Directions » Using the entries below, copy out all lines where "Switch" is found.

Screenshot grounding data:

····················

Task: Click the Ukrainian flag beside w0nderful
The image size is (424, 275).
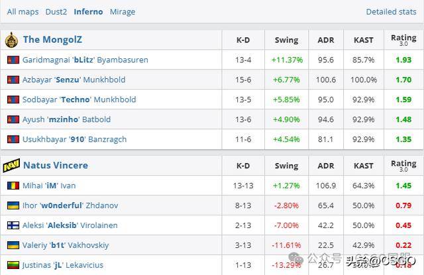Action: tap(13, 205)
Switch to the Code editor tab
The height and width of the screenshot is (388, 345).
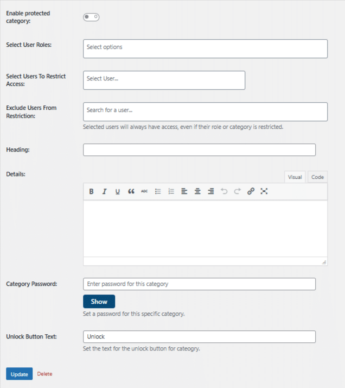317,177
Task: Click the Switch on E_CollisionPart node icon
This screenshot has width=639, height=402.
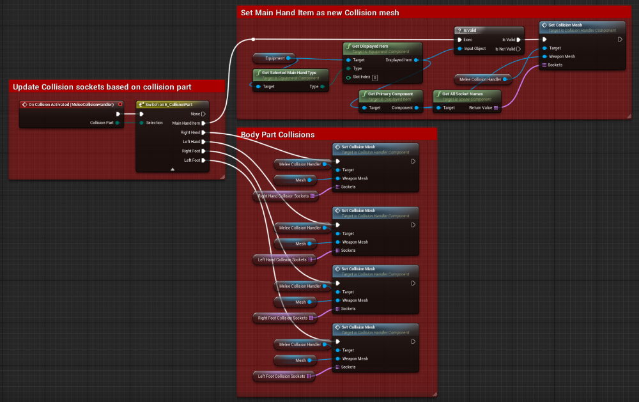Action: pos(141,104)
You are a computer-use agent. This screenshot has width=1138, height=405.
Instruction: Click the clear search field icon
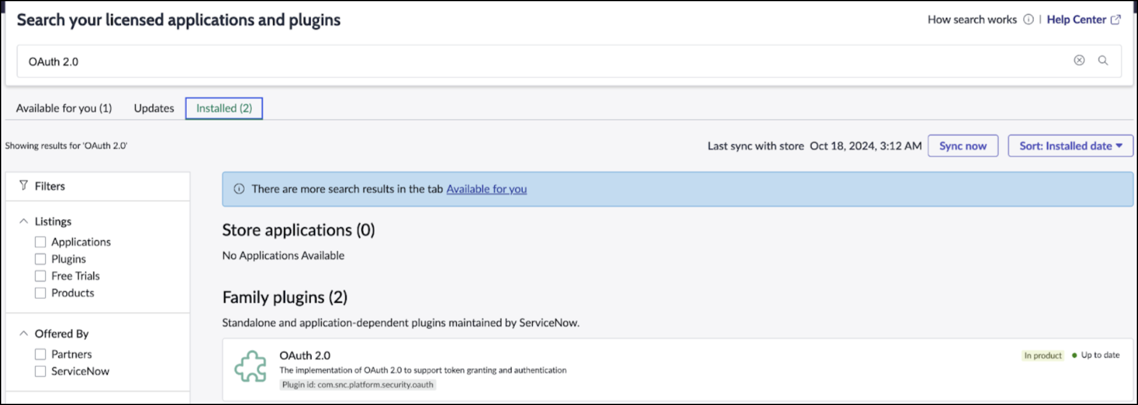1079,60
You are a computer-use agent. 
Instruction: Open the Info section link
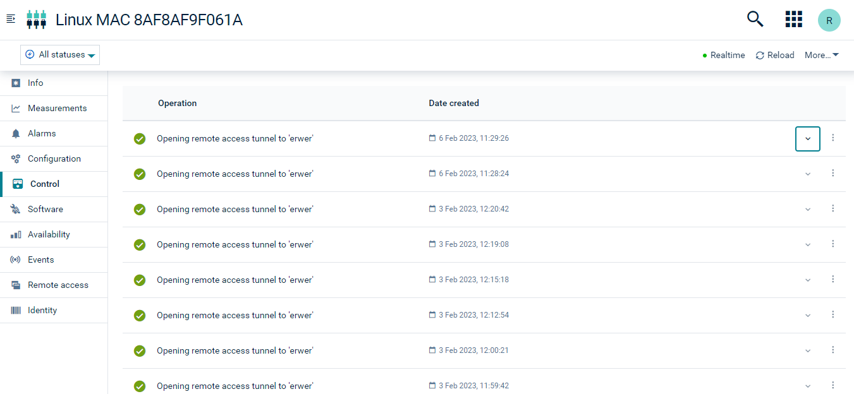[35, 83]
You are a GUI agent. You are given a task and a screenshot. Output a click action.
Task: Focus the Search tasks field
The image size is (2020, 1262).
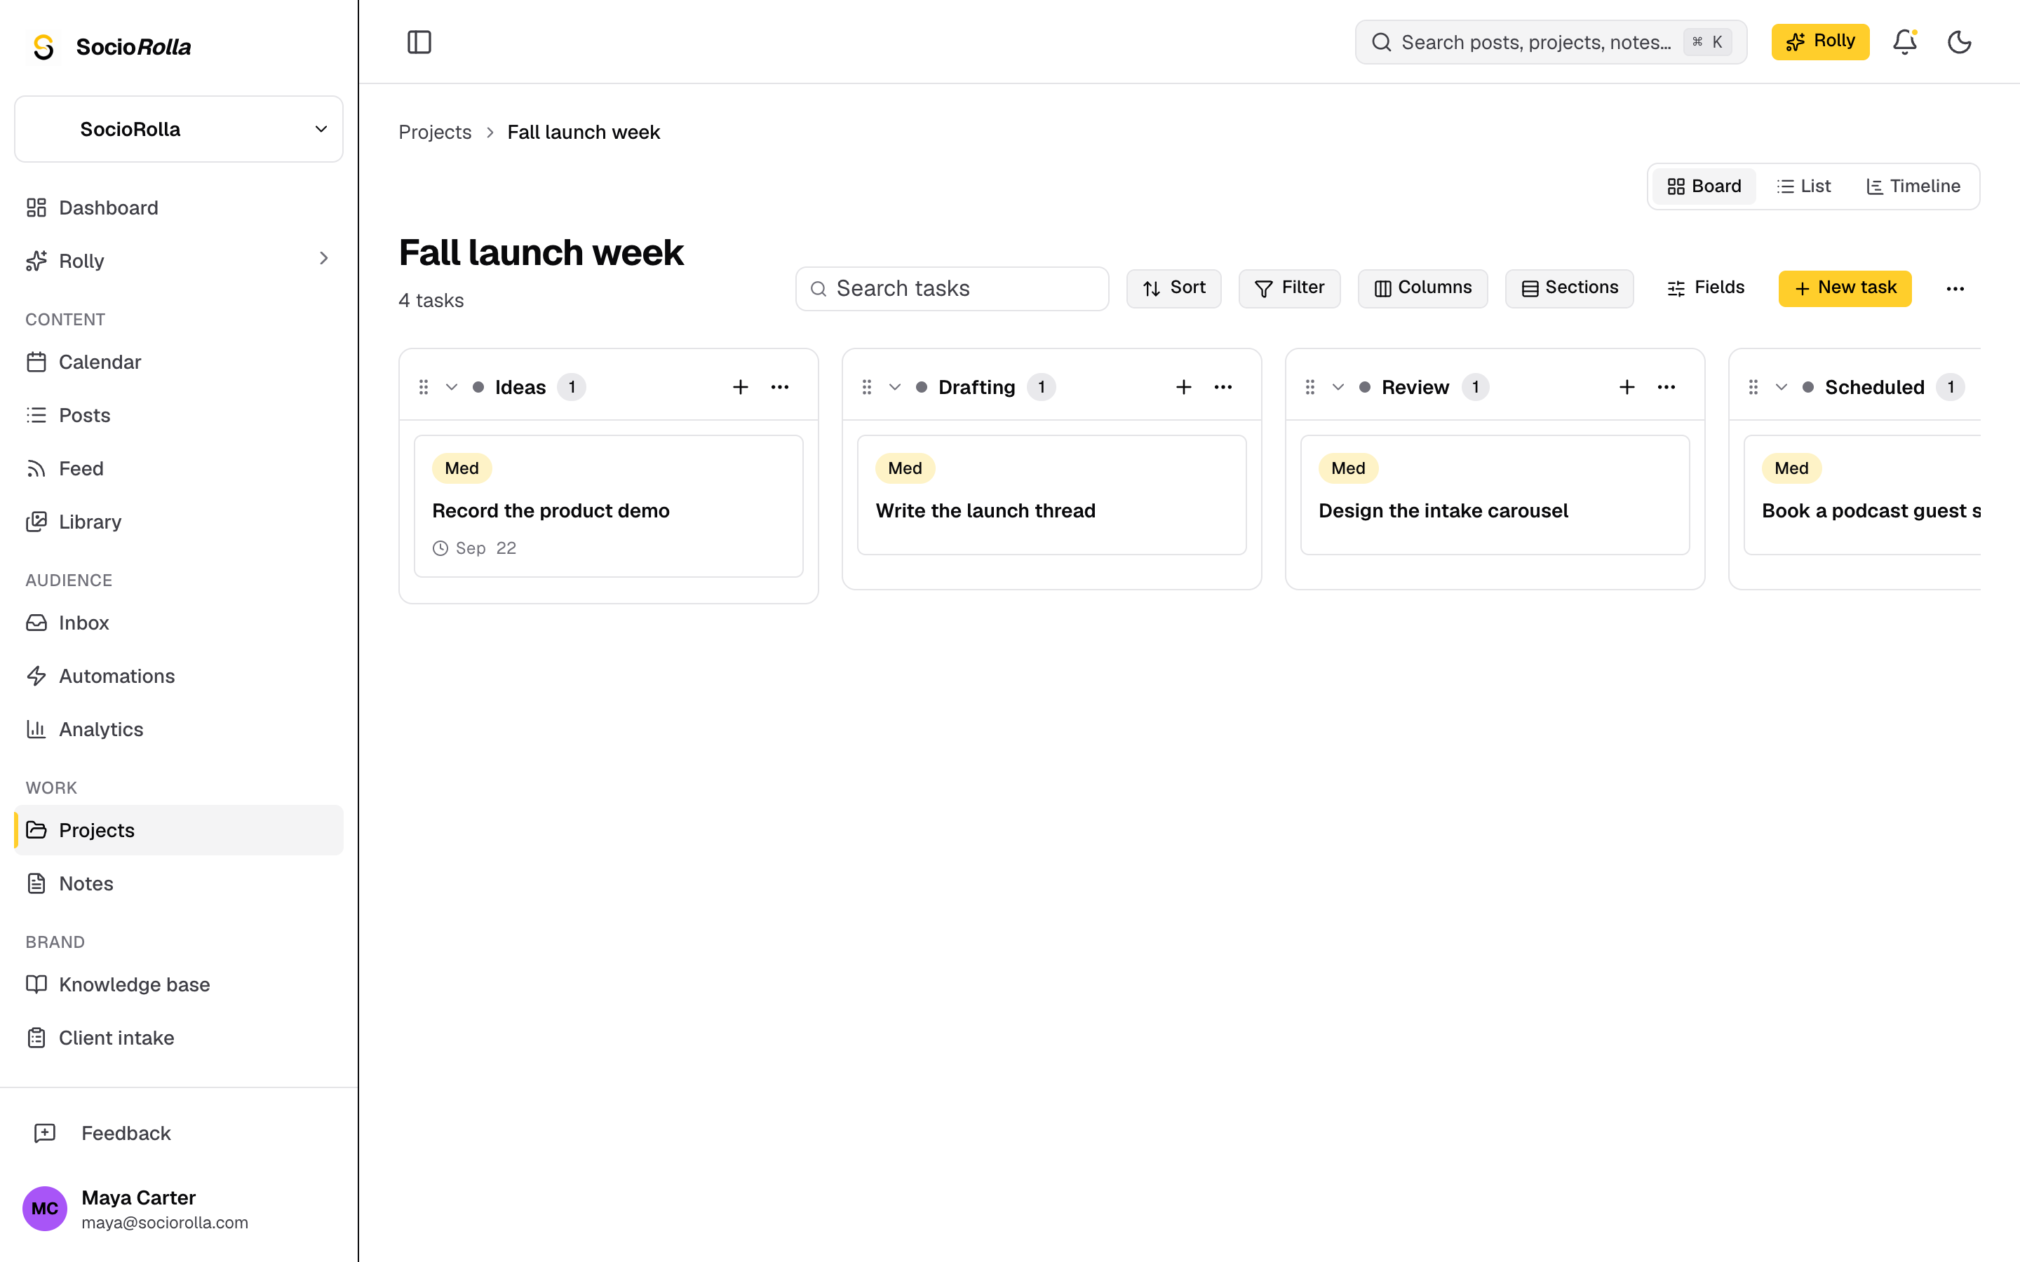[952, 289]
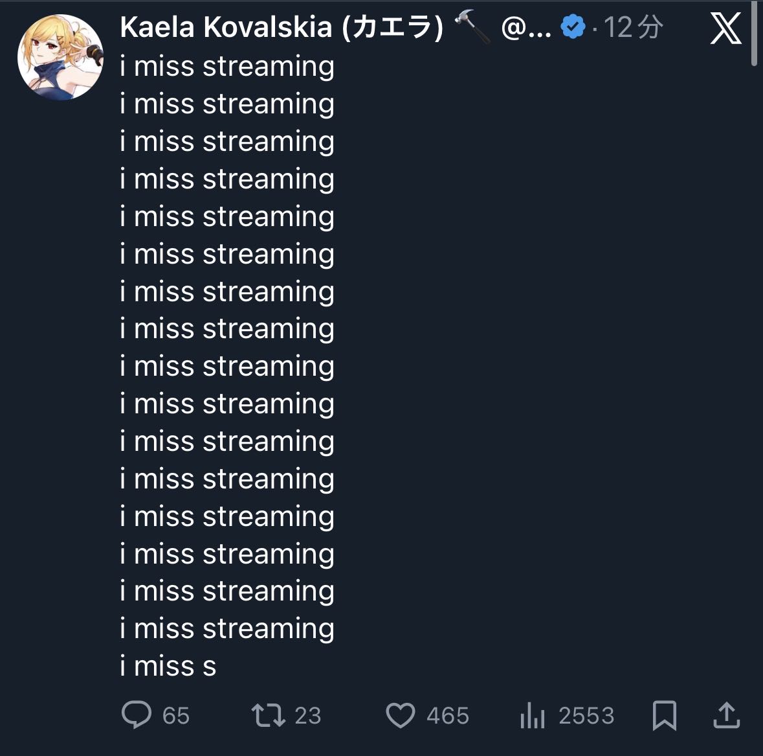Click the repost arrows icon

point(268,715)
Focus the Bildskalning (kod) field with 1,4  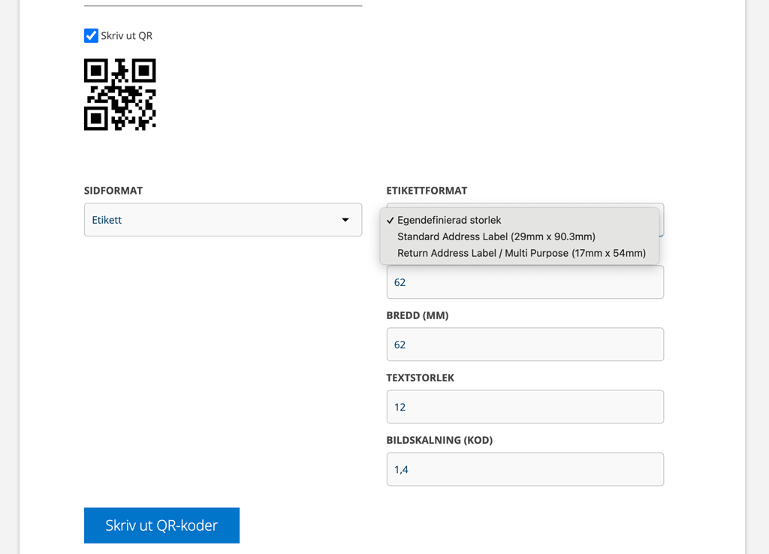[x=525, y=469]
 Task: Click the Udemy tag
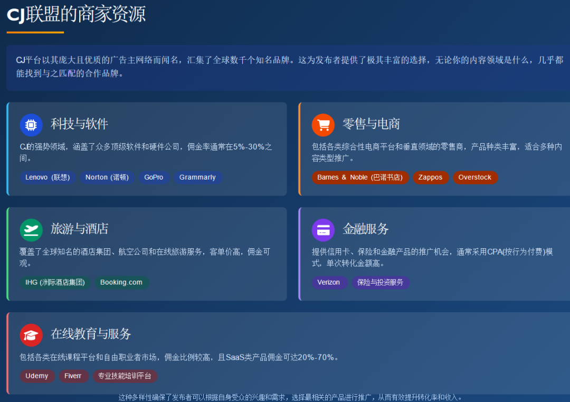click(37, 376)
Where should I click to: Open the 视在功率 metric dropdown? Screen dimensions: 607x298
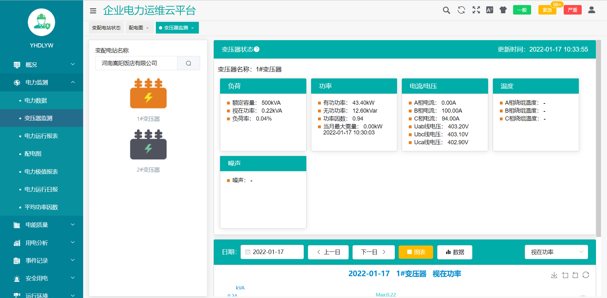[x=556, y=252]
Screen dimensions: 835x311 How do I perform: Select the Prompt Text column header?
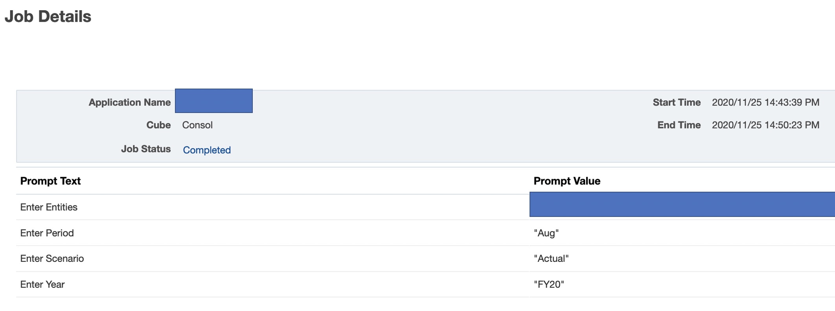(x=50, y=181)
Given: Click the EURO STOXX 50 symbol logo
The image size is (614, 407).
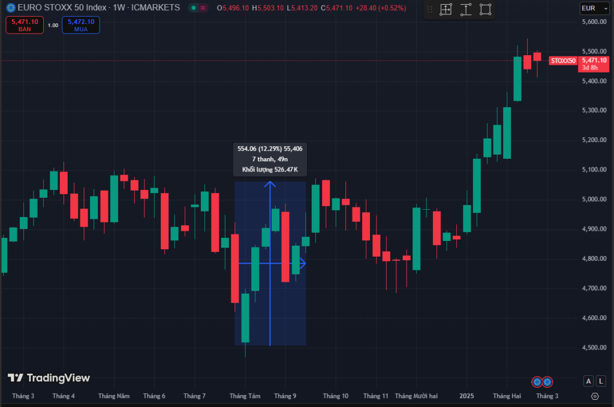Looking at the screenshot, I should [10, 8].
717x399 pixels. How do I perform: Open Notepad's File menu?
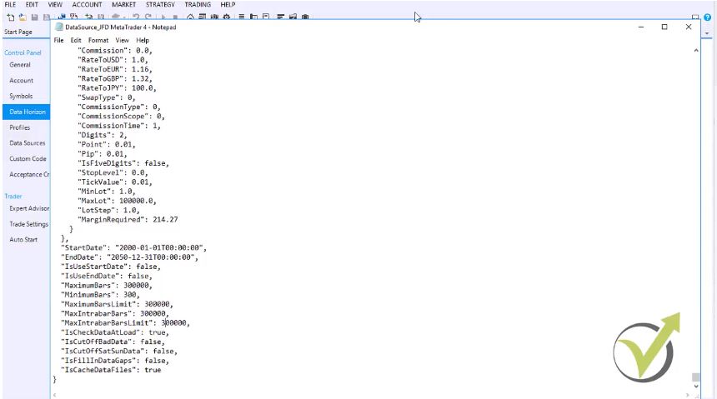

····················

Solved problem »
Switch to the Code editor tab
Task: Click the Switch on E_CollisionPart node icon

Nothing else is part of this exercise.